The loss of Rappoport was not Puttermesser's only trouble. She had developed periodontal disease; her dentist reported—with a touch of pleasure in disaster—a sixty-percent bone loss. Loss of bone, loss of Rappoport, loss of home! “Uncontrollable pockets,” the dentist said. He gave her the name of a periodontist to consult. It was an emergency, he warned. Her gums were puffy, her teeth in peril of uprooting. It was as if, in the dread underworld below the visible gums, a volcano lay, watching for its moment of release. She spat blood into the sink.

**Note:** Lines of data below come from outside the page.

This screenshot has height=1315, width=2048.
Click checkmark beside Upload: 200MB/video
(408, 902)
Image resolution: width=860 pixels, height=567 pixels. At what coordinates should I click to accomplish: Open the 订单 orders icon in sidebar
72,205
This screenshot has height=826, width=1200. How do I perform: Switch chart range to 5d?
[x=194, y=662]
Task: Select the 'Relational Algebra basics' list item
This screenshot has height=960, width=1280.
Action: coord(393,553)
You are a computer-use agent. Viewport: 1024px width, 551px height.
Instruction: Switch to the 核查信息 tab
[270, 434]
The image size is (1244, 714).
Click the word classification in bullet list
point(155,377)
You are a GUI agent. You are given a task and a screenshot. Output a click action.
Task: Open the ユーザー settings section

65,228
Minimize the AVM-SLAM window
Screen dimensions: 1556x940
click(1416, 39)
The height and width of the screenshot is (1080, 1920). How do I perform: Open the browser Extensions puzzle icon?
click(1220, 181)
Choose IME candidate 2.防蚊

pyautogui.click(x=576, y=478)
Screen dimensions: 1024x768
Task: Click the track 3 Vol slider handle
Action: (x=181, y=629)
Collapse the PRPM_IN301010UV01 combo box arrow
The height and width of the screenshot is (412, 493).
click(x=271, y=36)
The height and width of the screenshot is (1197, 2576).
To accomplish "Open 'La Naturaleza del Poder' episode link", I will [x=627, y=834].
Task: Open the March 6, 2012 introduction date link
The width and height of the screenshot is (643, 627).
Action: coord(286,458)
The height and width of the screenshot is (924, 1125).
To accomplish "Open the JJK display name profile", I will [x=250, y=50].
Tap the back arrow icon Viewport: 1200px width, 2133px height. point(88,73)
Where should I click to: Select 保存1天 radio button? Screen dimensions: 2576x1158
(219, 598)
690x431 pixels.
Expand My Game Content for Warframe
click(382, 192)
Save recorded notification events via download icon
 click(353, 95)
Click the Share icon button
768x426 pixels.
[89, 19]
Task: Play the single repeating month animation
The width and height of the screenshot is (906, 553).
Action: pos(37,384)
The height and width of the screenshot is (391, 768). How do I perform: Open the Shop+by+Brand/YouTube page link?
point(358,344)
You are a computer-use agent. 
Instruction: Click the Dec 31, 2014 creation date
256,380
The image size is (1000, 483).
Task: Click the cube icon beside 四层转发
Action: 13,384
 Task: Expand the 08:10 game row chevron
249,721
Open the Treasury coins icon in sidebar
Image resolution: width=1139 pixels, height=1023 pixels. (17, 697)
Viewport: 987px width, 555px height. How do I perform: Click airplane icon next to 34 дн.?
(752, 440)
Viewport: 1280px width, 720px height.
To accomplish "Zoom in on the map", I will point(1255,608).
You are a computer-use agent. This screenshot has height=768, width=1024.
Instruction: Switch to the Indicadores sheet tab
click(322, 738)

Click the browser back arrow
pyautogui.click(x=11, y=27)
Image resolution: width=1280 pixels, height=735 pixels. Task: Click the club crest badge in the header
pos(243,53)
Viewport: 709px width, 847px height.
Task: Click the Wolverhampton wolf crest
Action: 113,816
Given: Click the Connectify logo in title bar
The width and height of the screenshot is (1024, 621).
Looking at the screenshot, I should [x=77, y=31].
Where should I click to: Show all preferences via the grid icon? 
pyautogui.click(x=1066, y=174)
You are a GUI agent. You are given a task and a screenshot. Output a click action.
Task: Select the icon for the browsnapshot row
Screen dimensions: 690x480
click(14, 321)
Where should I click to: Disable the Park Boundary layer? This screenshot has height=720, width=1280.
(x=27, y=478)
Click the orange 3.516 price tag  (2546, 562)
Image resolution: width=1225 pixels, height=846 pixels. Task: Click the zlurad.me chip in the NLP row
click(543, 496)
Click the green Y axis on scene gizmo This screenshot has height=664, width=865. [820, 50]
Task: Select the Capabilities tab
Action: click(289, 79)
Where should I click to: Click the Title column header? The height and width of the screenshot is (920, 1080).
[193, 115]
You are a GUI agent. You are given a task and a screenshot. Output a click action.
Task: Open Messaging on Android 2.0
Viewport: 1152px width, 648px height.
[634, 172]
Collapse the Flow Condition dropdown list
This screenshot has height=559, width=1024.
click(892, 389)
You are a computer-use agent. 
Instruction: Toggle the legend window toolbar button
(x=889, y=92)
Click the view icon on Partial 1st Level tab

The sink was a garish fake marble. Little blue fish-tiles swam around the walls. The toilet seat cover had a large
blue mermaid painted on it. Puttermesser hated this bathroom. She hated her new “luxury” apartment, with its windowless slot of a kitchen and two tiny cramped rooms, the bathroom without a bathtub, the shower stall the size of a thimble, the toilet's flush handle made of light-blue plastic. Her majestic apartment on the Grand Concourse in the Bronx, with its Alhambra spaciousness, had been ravaged by arsonists. Even before that, the old tenants had been dying off or moving away, one by one; junkies stole in, filling empty corridors with bloodstained newspapers, smashed bottles, dead matches in random rows like beetle tracks. On a summer evening Puttermesser arrived home from her office without possessions: her shoes were ash, her piano was ash, her piano teacher's penciled “Excellent,” written in fine large letters at the top of “Humoresque” and right across the opening phrase of “Für Elise,” had vanished among the cinders. Puttermesser's childhood, burned away. How prescient her mother had been to take all of Puttermesser's school compositions with her to Florida! Otherwise every evidence of Puttermesser's early mental growth might have gone under in that criminal conflagration.